Life Is Beautiful (Italian: La vita è bella) is a 1997 Italian language film which tells the story of a Jewish Italian, Guido Orefice (played by Roberto Benigni, who also directed and co-wrote the film), who must employ his fertile imagination to help his family during their internment in a Nazi concentration camp.
At the 71st Academy Awards in 1998, Benigni won the Academy Award for Best Actor and the film won both the Academy Award for Best Original Dramatic Score and the Academy Award for Best Foreign Language Film.
The first half of the movie is a whimsical, romantic, slapstick comedy set in the years before World War II. Guido Orefice (Roberto Benigni), a young Italian Jew, arrives in Arezzo where he plans to set up a bookstore, taking a job in the interim as a waiter at his uncle's hotel.
Guido is both funny and charismatic, especially when he romances a local school teacher, Dora (portrayed by Benigni's actual wife Nicoletta Braschi). Dora, however comes from a wealthy, aristocratic, non-Jewish Italian family. Dora's mother wants her to marry a well-to-do civil servant, but Dora falls instead for Guido where he ends up stealing her away at her engagement party from her aristocratic but arrogant fiancé.
Several years pass in which Guido and Dora marry and have a son, Joshua (Giorgio Cantarini).
Dora and her mother (Marisa Paredes) are estranged due to the unequal marriage. Later on, a reconciliation takes place just prior to Joshua's fourth birthday.
In the second half of the film, The Second World War has already begun. Guido, Uncle Eliseo, and Joshua are forced onto a train and taken to a concentration camp on Joshua's birthday. Dora demands to be on the same train to join her family and is permitted to do so.
In the camp, Guido hides his son from the Nazi guards, sneaks him food, and tries to humor him. In an attempt to keep up Joshua's spirits, Guido convinces him that the camp is just a game, in which the first person to get 1,000 points wins a tank. He tells him that if he cries, complains that he wants his mother, or says that he is hungry, he will lose points, while quiet boys who hide from the camp guards earn 1,000 points.

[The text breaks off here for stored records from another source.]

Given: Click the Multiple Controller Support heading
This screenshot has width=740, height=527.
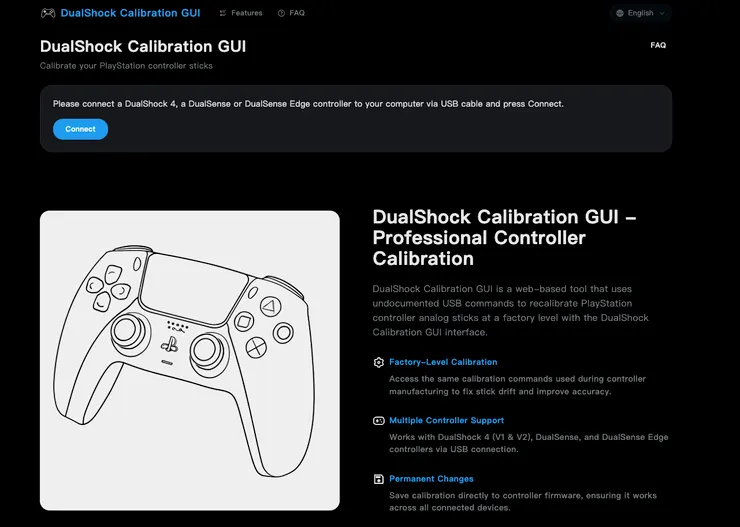Looking at the screenshot, I should point(446,421).
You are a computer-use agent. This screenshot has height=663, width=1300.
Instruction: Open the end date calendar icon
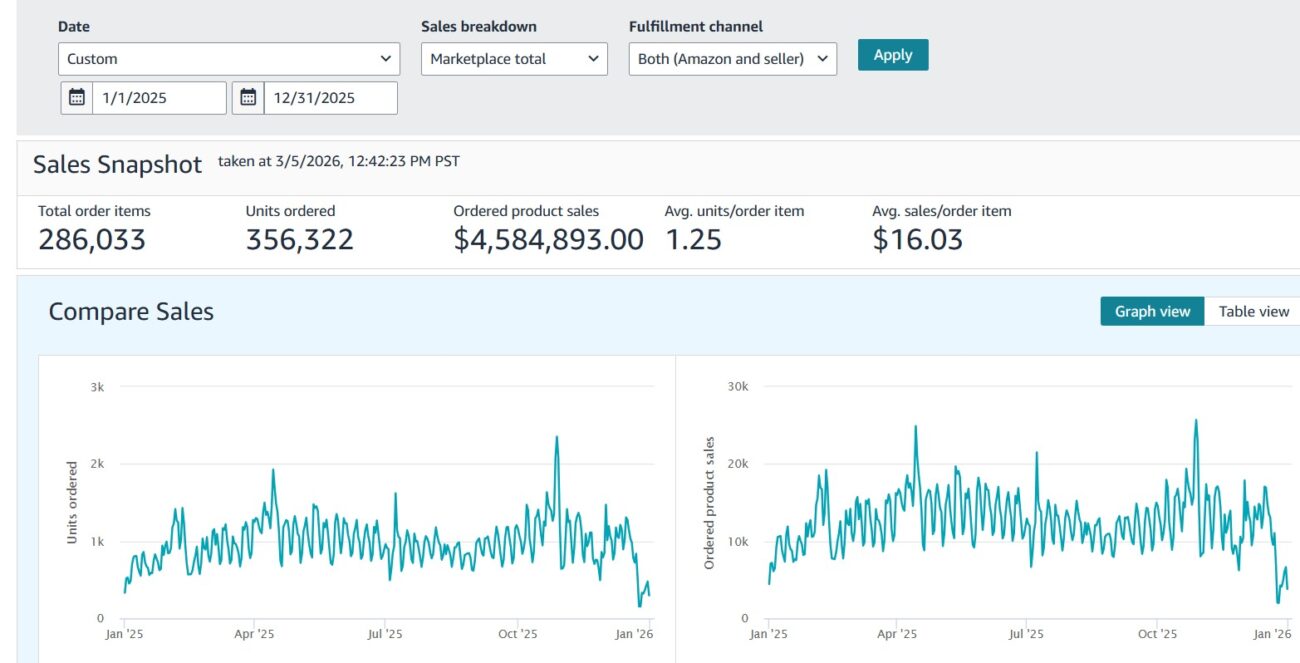click(x=248, y=98)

Guido convinces Joshua that the camp guards are mean because they want the tank for themselves and that all the other children are hiding in order to win the game. He puts off Joshua's requests to end the game and return home by convincing him that they are in the lead for the tank. Despite being surrounded by rampant misery, sickness, and death, Joshua does not question this fiction because of his father's convincing performance and his own innocence.
Guido maintains this story right until the end, when—in the chaos caused by the American advance—he tells his son to stay in a sweatbox until everybody has left, this being the final test before the tank is his. After trying to find Dora, Guido is caught, taken away and shot dead by a Nazi guard, but not before making his son laugh one last time by imitating the Nazi guard as if the two of them are marching around the camp together.